Saved entries

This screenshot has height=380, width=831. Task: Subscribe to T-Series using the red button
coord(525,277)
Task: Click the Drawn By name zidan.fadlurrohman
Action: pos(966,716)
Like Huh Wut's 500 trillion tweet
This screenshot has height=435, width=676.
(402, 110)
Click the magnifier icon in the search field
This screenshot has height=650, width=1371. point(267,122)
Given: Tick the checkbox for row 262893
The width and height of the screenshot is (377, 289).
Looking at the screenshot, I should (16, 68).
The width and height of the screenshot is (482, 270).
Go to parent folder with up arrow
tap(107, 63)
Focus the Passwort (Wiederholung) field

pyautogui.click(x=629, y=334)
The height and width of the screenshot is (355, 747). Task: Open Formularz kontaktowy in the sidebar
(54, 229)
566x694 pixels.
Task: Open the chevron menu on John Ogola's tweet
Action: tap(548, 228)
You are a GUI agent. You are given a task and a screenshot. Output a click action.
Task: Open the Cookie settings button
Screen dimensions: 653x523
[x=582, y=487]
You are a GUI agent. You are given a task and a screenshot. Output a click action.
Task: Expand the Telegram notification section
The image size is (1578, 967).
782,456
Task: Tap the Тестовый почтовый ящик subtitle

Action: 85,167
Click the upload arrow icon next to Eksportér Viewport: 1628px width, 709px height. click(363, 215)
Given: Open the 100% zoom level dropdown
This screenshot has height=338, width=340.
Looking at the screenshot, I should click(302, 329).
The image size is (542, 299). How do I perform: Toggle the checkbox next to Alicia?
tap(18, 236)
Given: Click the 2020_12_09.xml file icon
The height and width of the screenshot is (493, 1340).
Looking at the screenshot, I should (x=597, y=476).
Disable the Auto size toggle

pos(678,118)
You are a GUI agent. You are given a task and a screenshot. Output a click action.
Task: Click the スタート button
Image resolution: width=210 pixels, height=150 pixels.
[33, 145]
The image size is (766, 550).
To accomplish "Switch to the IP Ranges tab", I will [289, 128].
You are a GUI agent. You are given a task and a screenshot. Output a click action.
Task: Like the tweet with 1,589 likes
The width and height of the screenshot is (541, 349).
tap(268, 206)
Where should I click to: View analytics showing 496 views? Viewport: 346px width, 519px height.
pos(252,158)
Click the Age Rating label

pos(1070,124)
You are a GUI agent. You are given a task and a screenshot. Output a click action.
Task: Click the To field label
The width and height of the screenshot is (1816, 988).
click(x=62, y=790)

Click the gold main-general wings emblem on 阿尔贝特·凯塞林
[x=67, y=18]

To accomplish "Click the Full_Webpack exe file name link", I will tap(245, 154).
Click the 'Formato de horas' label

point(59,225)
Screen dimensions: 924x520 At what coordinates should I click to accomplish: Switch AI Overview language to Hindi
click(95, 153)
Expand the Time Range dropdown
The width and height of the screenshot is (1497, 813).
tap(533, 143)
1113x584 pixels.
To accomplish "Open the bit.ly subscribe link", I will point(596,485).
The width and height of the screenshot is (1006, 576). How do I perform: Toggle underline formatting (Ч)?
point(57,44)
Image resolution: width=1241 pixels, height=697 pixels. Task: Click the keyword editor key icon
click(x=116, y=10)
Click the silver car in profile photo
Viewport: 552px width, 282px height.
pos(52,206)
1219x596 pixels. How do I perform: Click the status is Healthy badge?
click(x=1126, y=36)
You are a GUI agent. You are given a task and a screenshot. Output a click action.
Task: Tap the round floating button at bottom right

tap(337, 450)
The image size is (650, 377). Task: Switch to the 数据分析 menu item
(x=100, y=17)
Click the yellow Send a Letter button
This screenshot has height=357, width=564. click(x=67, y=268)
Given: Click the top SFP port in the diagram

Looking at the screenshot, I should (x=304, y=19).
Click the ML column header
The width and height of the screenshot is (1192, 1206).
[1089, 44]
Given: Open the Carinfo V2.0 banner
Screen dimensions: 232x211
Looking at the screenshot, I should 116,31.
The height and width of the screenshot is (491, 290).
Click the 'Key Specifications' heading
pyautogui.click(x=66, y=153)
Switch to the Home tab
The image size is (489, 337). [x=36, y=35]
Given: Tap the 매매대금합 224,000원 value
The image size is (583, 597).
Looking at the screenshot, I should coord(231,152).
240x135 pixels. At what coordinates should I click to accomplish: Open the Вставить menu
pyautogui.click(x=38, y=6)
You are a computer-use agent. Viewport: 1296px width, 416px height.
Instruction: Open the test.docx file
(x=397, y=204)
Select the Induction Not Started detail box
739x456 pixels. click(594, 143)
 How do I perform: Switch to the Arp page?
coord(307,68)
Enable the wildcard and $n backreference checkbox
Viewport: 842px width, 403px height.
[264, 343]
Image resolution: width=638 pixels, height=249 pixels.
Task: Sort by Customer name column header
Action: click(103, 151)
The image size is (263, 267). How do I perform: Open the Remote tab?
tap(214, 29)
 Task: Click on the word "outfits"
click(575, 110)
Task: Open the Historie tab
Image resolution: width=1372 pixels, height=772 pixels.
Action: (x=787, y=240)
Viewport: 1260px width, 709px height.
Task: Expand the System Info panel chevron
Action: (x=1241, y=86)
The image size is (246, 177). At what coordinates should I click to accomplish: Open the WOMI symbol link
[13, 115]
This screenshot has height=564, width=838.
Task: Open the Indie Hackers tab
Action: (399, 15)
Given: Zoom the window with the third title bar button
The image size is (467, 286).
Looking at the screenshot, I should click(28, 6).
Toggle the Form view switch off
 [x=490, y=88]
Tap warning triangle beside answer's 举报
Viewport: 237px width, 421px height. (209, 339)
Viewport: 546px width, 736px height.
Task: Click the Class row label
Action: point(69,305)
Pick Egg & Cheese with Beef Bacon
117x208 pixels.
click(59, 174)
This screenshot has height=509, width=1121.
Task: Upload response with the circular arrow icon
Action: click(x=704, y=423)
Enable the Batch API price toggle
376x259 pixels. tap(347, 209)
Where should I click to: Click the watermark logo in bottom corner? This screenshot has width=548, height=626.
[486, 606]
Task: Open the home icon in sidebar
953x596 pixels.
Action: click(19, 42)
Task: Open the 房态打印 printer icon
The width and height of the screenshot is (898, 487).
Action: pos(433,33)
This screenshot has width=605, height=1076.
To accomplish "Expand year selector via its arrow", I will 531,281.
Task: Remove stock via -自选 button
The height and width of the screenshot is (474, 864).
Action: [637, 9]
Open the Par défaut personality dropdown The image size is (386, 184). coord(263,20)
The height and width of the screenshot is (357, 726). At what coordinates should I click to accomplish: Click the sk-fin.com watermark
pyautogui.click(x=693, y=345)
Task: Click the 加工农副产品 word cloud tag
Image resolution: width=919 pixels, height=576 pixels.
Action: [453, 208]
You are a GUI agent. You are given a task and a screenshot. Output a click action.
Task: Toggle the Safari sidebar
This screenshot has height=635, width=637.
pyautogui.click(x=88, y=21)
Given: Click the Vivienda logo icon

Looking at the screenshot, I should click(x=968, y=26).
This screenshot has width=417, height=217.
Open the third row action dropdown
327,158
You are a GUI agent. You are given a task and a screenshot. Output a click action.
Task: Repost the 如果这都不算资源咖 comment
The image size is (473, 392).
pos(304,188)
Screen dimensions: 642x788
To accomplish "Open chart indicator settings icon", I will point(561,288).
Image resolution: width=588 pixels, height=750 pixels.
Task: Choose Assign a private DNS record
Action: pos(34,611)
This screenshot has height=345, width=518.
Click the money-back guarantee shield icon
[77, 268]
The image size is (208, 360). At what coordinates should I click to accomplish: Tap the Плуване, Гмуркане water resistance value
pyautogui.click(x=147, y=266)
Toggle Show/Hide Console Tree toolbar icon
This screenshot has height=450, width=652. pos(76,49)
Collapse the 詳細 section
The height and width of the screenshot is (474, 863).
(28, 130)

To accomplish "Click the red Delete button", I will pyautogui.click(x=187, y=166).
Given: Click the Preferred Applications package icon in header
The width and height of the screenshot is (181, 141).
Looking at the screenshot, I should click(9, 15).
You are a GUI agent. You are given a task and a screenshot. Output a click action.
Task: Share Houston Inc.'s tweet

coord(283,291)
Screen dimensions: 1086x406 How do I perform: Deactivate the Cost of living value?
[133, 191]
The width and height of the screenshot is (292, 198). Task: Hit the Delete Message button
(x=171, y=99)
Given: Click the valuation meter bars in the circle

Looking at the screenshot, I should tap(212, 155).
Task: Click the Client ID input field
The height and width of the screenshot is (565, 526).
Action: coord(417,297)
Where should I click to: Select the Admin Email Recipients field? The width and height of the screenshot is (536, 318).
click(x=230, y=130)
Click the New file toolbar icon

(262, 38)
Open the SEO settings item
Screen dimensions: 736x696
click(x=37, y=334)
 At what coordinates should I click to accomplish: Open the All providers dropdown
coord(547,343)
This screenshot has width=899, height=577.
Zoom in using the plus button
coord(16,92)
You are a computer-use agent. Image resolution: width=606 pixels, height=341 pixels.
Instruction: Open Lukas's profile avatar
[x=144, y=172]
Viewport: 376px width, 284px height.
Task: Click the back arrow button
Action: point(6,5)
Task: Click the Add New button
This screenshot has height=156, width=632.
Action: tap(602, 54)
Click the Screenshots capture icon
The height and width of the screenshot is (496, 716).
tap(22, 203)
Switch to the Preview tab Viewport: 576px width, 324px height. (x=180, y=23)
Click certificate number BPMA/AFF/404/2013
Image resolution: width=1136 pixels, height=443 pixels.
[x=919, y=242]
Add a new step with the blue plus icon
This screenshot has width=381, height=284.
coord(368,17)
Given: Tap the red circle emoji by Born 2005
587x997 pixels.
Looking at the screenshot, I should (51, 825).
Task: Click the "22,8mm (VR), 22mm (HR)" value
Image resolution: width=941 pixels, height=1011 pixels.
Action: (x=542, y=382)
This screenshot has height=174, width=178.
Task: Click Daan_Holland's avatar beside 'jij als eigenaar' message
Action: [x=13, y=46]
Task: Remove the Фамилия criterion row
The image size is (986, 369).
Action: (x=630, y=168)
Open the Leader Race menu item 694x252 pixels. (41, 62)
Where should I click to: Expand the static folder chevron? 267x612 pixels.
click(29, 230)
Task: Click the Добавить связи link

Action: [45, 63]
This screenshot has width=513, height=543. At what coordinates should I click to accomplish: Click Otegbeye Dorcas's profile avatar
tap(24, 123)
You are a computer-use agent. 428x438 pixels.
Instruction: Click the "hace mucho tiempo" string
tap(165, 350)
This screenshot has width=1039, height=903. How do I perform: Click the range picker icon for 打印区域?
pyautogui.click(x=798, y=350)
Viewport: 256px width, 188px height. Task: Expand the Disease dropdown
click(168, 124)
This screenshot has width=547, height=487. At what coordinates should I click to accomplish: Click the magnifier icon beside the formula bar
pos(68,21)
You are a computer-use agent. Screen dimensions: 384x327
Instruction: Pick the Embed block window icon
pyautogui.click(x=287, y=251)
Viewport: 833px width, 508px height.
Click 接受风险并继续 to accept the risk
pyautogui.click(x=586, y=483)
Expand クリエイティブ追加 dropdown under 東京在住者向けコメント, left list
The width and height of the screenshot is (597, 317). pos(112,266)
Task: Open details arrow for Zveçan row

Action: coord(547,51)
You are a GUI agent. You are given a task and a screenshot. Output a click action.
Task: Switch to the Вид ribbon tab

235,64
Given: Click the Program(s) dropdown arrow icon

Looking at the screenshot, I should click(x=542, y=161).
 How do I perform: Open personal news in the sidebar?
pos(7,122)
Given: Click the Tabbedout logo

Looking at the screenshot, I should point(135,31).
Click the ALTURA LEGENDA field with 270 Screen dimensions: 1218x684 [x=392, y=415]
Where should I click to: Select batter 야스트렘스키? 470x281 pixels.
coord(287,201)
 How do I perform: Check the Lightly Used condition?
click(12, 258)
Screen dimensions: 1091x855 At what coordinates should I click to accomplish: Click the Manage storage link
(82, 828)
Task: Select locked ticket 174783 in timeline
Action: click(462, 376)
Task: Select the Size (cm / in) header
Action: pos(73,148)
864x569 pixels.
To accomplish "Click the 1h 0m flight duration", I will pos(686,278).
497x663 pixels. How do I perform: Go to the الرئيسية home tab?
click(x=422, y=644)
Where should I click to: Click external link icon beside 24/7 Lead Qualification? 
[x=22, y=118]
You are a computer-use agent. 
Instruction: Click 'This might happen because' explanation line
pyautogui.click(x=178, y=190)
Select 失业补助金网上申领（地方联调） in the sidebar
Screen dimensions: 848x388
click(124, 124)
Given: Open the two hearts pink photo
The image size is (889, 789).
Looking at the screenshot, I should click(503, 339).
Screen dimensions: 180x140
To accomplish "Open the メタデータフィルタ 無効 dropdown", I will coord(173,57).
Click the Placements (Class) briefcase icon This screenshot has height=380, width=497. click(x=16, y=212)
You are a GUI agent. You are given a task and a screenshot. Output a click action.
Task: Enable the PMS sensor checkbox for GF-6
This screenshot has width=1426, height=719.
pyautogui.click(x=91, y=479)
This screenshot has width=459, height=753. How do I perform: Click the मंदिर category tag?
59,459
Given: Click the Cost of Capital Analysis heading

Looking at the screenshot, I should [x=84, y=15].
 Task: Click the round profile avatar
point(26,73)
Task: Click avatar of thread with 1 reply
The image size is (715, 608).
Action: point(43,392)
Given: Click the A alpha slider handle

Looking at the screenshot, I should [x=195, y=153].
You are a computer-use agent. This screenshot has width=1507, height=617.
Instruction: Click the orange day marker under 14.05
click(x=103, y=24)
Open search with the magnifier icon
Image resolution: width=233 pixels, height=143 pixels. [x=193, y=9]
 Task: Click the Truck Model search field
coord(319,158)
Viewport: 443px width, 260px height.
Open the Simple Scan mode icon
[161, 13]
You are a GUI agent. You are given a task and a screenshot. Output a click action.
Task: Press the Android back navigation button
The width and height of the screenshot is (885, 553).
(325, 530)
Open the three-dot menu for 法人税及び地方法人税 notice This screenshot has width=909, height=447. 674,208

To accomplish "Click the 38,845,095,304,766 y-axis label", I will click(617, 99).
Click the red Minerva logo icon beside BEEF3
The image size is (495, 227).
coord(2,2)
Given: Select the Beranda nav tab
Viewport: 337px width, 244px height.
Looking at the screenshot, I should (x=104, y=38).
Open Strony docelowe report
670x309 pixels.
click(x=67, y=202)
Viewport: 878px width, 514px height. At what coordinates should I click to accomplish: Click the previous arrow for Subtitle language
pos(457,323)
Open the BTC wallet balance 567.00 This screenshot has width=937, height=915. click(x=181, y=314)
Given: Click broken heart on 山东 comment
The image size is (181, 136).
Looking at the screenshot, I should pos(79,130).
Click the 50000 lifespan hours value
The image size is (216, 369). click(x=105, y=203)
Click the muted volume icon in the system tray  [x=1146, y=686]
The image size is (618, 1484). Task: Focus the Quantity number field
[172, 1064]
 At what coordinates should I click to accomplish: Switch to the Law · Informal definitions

Instructions for the task
Every line in the records above that contains the word "photo" should be copied out.

Answer box
Click the silver car in profile photo
Given: Open the two hearts pink photo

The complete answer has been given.